How To Gain Business Value From Hadoop


Apache Hadoop is the hottest thing in Big Data Technology and is a software framework that allows distributed processing of larger data sets using a simple programming model across clusters of commodity servers  . This open source software platform is managed by Apache Software Foundation and was primarily named after a toy elephant. Its been very helpful in storing and managing vast amounts of data efficiently and cheaply . Hadoop is been designed to scale up from single to thousands of machines each offering local storage and computation unique to Hadoop and subprojects HDFS, MapReduce, Hive , Pig and Hbase .
Wondering what makes Hadoop special ??
The inspiration for hadoop came from Google’s work on MapReduce a programming model for distributed computing that allowed big data to be stored, managed and accessed from multiple servers . Doug Cutting then created Hadoop to manage data which is too big for conventional Databases .
The library has been designed with a high degree of fault tolerance, instead of relying on high-end hardware , the resiliency of clusters comes from its ability to handle failures at application level.
Two important qualities of Apache Hadoop is its Efficiency and Robustness . Big Data application will continue to run even when individual servers/clusters fail and it does not require application to shuttle large volumes of data across network .
If you look deeper than you will realise that Hadoop is also modular means you can swap any of its components for different software tool making the whole architecture flexible , robust and highly efficient.
One of the reasons for Hadoop’s popularity is because companies  like Google, Yahoo.

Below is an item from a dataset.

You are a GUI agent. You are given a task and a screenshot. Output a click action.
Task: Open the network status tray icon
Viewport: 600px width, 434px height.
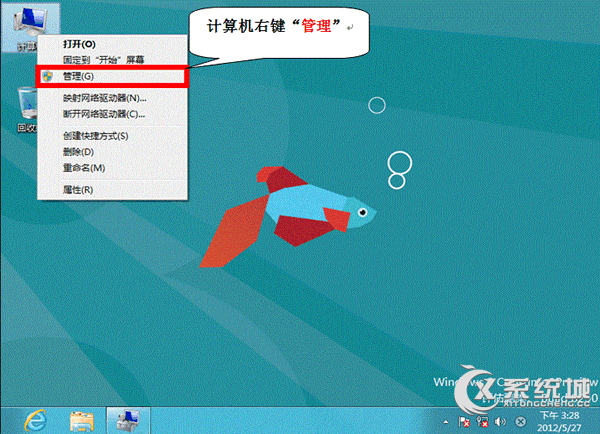483,423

Facebook and Amazon use it on huge data sets . It makes shorter works for larger tasks managing the big data flowing for these online giants. But they aren’t the only ones who can benefit from it, enterprises are also adopting it on larger scales. Technology is being flowing from big internet companies and adapting it for enterprise environment.
                  
How Hadoop Works ?
Unlike traditional applications and hardware architectures Hadoop applications are more like Batch jobs that transforms data from a database into a data warehouse . In general terms hadoop takes chunks of data , perform actions on it and handovers to  another application to utilize and all this takes place at massive scale . This scale is achieved using Distributed Computing i.e larger no. of commodity computers processing the data at the same time . The only way to achieve this type of computing in a quick timeframe is to distribute to thousands of commodity servers . These server nodes are grouped into racks and further into clusters all connected by a high speed network.

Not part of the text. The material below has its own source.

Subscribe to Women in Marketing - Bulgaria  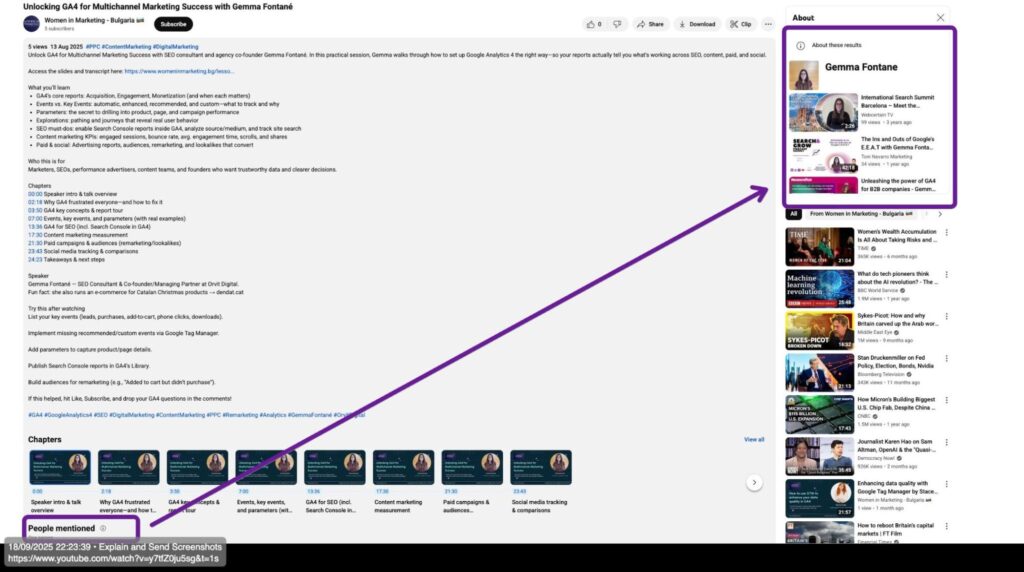173,24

Hadoop has Two main Subprojects :-

1.  HDFS (Hadoop Database File System)
This component helps to manage the data, split the data , put it on different nodes and replicate it . HDFS spans all nodes in cluster for data storage and links the file system on local nodes to make them into one big system . It achieves reliability by replicating data across multiple nodes  .
HDFS runs on a cluster of nodes and can handle very large no. of files, it breaks larger files on multiple nodes for efficient storage.

                  

2.  MapReduce
This component understands and assigns work to nodes in cluster . It performs parallel data processing ,progress rate and calculates the result of the job .
Hadoop’s supplemented with an ecosystem of Apache Projects like Pig , Hive and Zookeeper that extends the overall value and improves usability .
A Relational Database is analyzed using queries (SQL) .Non-Relational databases also use queries but are not constrained to SQL and can use other queries to pull information from databases . But hadoop does not involve any queries and is more of a data warehousing system , so it needs a system like Mapreduce to process and analyze its data .
MapReduce provides an efficient and fast way of running queries over big data . Instead of copying a file for querying it runs them on same system on which data is stored , on reducing they are sent back to the user program .
MapReduce runs a series of Job each being a separate Java Application . There are two steps in MapReduce process - Map and Reduce . Suppose you require to count no. of blogs regarding a specific entry lets say Big data and want to count no. of times hadoop , bigdata are mentioned. So first the file will split on HDFS then all nodes will pass through the map computation for their datasets i.e counting the no. of times those words show up . After mapping the node output is a list of key-value pairs , this result is then sent to other nodes as inputs for reduce step. Before commencing the reduce step these key value pairs are shuffled and stored . The reduce step then sums up list into single entries for individual word .
          

3.  Job Tracker
Its one of the important components of Hadoop and is responsible to manage everything stated above . If manually we have to divide terabytes of data and copy it to thousands of computers then the process will take forever to kick job off . So there is  a set of components which automates this step . Entire process is a Job in Hadoop and Job Tracker divides each job into tasks and schedules them to run on nodes. It keeps tracks of all participating nodes , handles failures and monitors the process . Task Tracker reports to the Job tracker and runs tasks. With this arrangement hadoop can distribute jobs on larger number of nodes in parallel .                                  
Hadoop is most widely used system for managing large amounts of data and has surely changed the dynamics and economics of large scale computing .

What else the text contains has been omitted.